Zita Seabra e o aborto legislativo

A minha nota é breve mas incisiva. Zita Seabra diz-nos que tinha preparado um projecto de lei "que defendia a suspensão dos julgamentos de mulheres acusadas de crime de aborto." No entanto, após ter sentido que a sua proposta estava a ser aproveitada por outros para a "manobra política" decidiu abandonar a ideia (ver aqui).
Zita teria razão em mostrar-se indignada ao constatar que uma matéria tão candente, sensível e imperiosa do Portugal dos nossos dias - refiro-me ao julgamento das mulheres desfavorecidas que foram incriminadas por terem interrompido a gravidez por sua vontade (as outras não o são, claro!) - estava a ser canalizada para os caminhos da baixa política. A iniciativa legislativa seria justa (embora tardia) e é inaceitável que se faça qualquer tipo de aproveitamento político a partir dela. Mas Zita saiu-se mal no processo. E porquê? Porque abandonou um projecto de uma lei urgente com a simples razão de ver que outros iam achincalhar, explorar politicamente ou deturpar o propósito da medida. Ou seja, foi por razões do domínio da refrega política, da trica partidária e mesmo de orgulho ferido que Zita abortou a sua iniciativa legislativa.

◆ **Dados de localização por coordenadas de píxel**
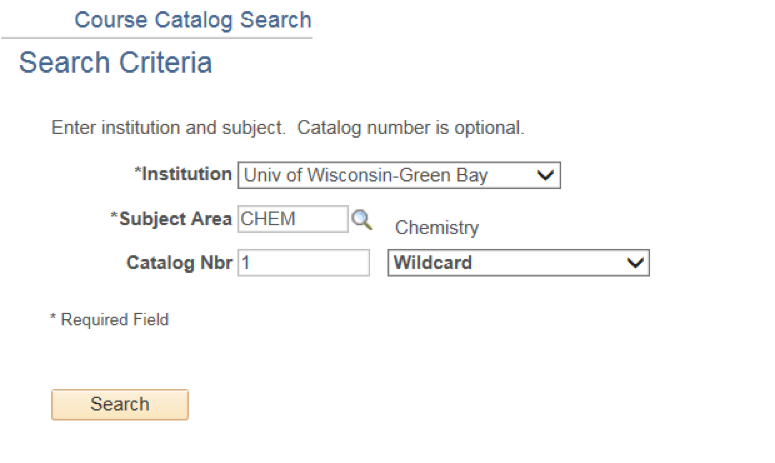
Task: Click the 'Catalog number is optional' sentence
Action: (411, 127)
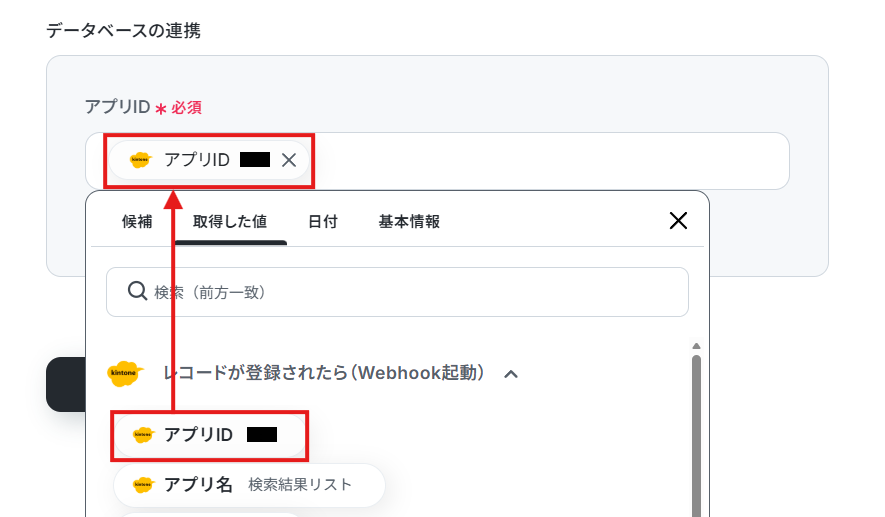Select the 取得した値 tab

point(230,221)
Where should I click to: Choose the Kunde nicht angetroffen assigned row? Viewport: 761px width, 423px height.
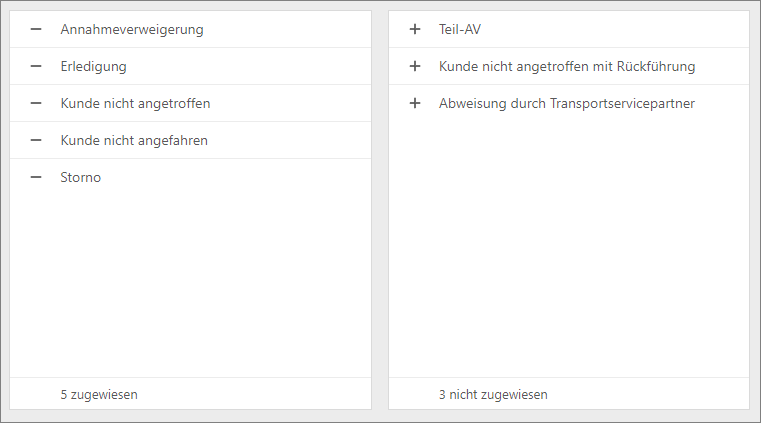coord(190,103)
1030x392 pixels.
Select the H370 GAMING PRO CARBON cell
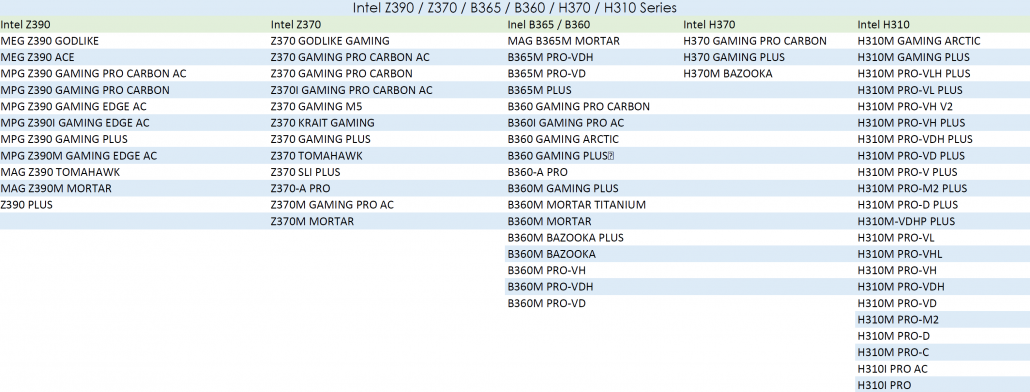click(x=755, y=41)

◆ **Tarefa 1**
No texto sobre Zita Seabra, troque "Zita" por "Zita Seabra" no trecho de "Zita teria razão" até "sua iniciativa legislativa." e escreva esse trecho de novo.
◆ **Tarefa 2**
Continue o texto sobre Zita Seabra e o aborto legislativo a partir do ponto em que ele acaba.
Este material não faz falta para nada.

◆ **Resposta 1**
Zita Seabra teria razão em mostrar-se indignada ao constatar que uma matéria tão candente, sensível e imperiosa do Portugal dos nossos dias - refiro-me ao julgamento das mulheres desfavorecidas que foram incriminadas por terem interrompido a gravidez por sua vontade (as outras não o são, claro!) - estava a ser canalizada para os caminhos da baixa política. A iniciativa legislativa seria justa (embora tardia) e é inaceitável que se faça qualquer tipo de aproveitamento político a partir dela. Mas Zita Seabra saiu-se mal no processo. E porquê? Porque abandonou um projecto de uma lei urgente com a simples razão de ver que outros iam achincalhar, explorar politicamente ou deturpar o propósito da medida. Ou seja, foi por razões do domínio da refrega política, da trica partidária e mesmo de orgulho ferido que Zita Seabra abortou a sua iniciativa legislativa.

◆ **Resposta 2**
No entanto, a Justiça e os direitos dos cidadãos não estarão acima da luta partidária? Zita foi eleita e é paga para defender o interesse dos portugueses (neste caso, mais directamente das portuguesas) Não podem, pois, ser um amuo da deputada nem as questiúnculas parlamentares a impedi-la de desempenhar as funções que lhe foram confiadas. Desistindo da proposta, perdem as mulheres, perde a Justiça e perde Portugal, que continua nesta matéria a ser visto como o mais atrasado país do ocidente europeu.